There are, however, still relatively few studies showing the feasibility and efficacy of group interventions in LAMIC. Many cultural, political, economic and social differences may limit the generalizability of these studies. More randomised controlled trials are needed of group versus individual delivery in such low-income communities, and stepped care programs. Although the studies conducted had promising results, the acceptability of group interventions in many LAMICs is still unclear. Traditionally many find it inappropriate to discuss personal details with people outside the family, and this could complicate the use of such group of treatments [48]. The feasibility and cost-effectiveness of group PST should be studied by implementing the intervention in primary care facilities with lay workers as group facilitators. In this way the cost can be minimized and be compared to the care as usual costs made when people present themselves with CMD's in primary care clinics.

The encouraging results of the present pilot study suggest that it is worth studying further applications of group PST to reduce the burden of common mental disorders in deprived communities. The intervention was sensitive to local needs, fostered active coping styles and allowed for indigenous solutions suited to the local cultural context. However, some adaptations should be considered in future testing of our 'Taking Control' program. More group sessions might be needed after particularly severe or numerous traumas. Locally prominent problems such as drug abuse, not being accepted in the community due to homosexuality, and violence need to be addressed in more detail.
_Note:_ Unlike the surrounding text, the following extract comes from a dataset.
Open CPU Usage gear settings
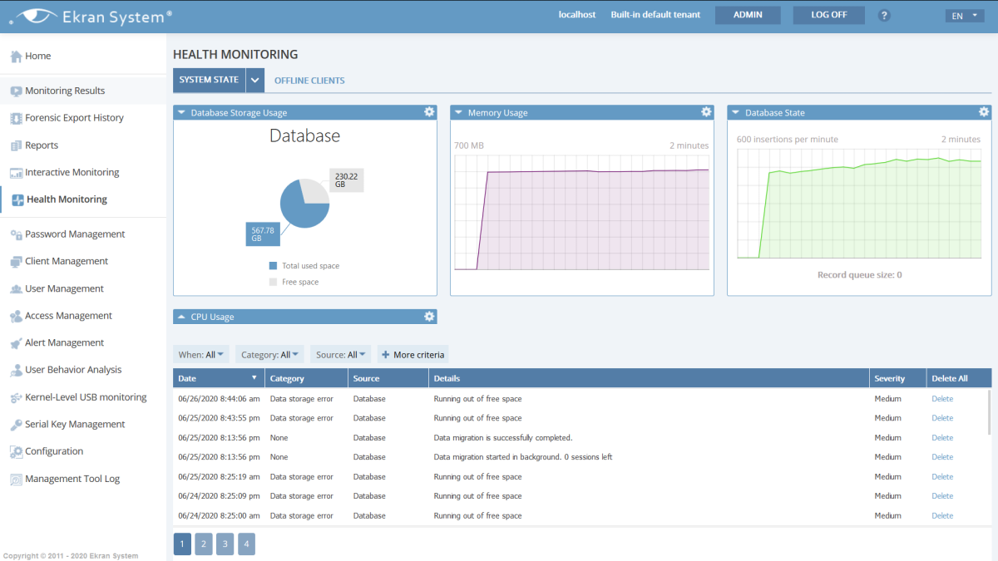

Our coaches were a trained psychologist and a psychology student, but PST conducted by non-professionals has been effective [36, 40]. So further work is needed to see if PST can be task-shifted away from a psychologist and to trained lay people, making it more feasible to integrate in primary health care or other consisting care structures. The high prevalence of mental disorders in deprived communities emphasizes the potential value of low-cost interventions and task-shifting.


The results suggest that brief problem solving in a booklet/workshop format may be an effective, feasible and acceptable short-term treatment for people with CMD's in deprived communities. In this setting, group delivery of PST had lower drop-out rates than individual delivery, and was more feasible and acceptable. Randomized controlled trials are, however, needed to test the efficacy and cost-effectiveness of group PST more rigorously and to justify its future scaling up in LAMIC.